The program was developed in collaboration with the Environmental Protection Agency (EPA), the Water Sector Coordination Council (WSCC), and the State Drinking Water System Administrators Association (ASDWA).
The program offers operators of drinking water and wastewater systems to register for system scanning. Specialized CISA scanners identify vulnerabilities connected to the Internet and detect possible vulnerabilities that can be exploited by hackers. Based on the results of the scan, CISA sends weekly reports with recommendations on how to fix the problems found.
Example of a weekly report
For critical and actively exploited vulnerabilities, initial reports are generated within 24 hours, and a second scan is performed every 12 hours. For less risky vulnerabilities, the review may take from 1 to 6 days. The agency emphasizes that automated scanners do not gain access to private networks and do not make changes, eliminating the risk of data leakage.
According to the US Water Supply and Wastewater Treatment Systems Report (WWS), the number of ransomware attacks on public utilities is increasing, which makes ensuring their security not only a matter of public health, but also national security.
The joint efforts of CISA, EPA, WSCC and ASDWA are aimed at minimizing risks and improving the level of security, which is especially important in the current environment of cybersecurity threats. The new program is another step towards creating a more reliable and sustainable infrastructure.

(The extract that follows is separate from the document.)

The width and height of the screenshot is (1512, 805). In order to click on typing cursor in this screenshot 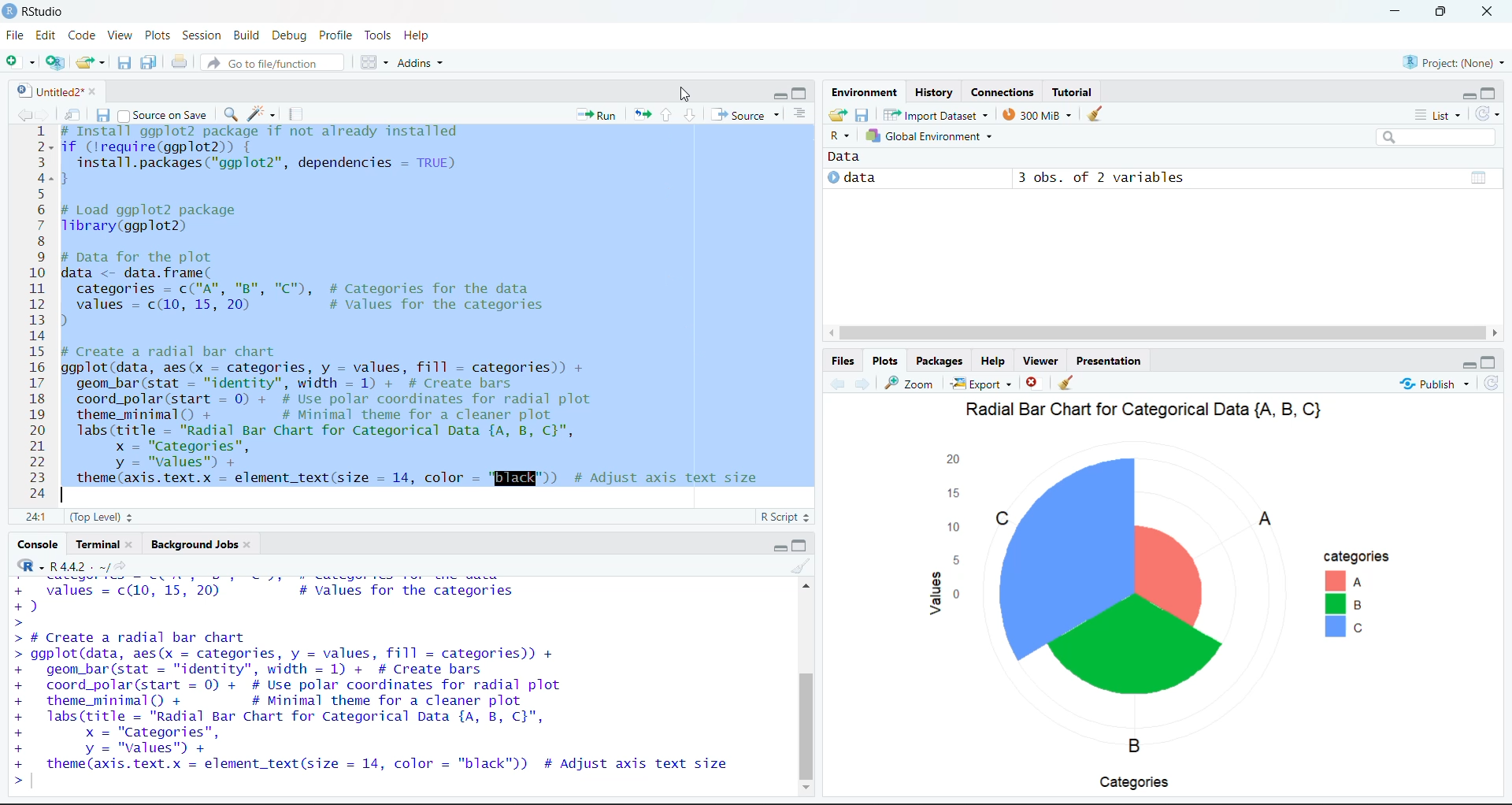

Note that in March, the US government required states to assess the cybersecurity of their water supply systems as part of the White House program to protect the country's critical infrastructure from attacks from other states and various cyber threats. The Environmental Protection Agency (EPA) has developed measures that public water companies must take to protect systems, and requirements for conducting cybersecurity assessments of water systems.
In addition, a US resident was charged with intentionally damaging a computer after it allegedly penetrated the network of the Discovery Bay water treatment plant . The defendant intentionally deleted the main operating and monitoring system for the cleaning plant and then shut down the servers that these systems were running on.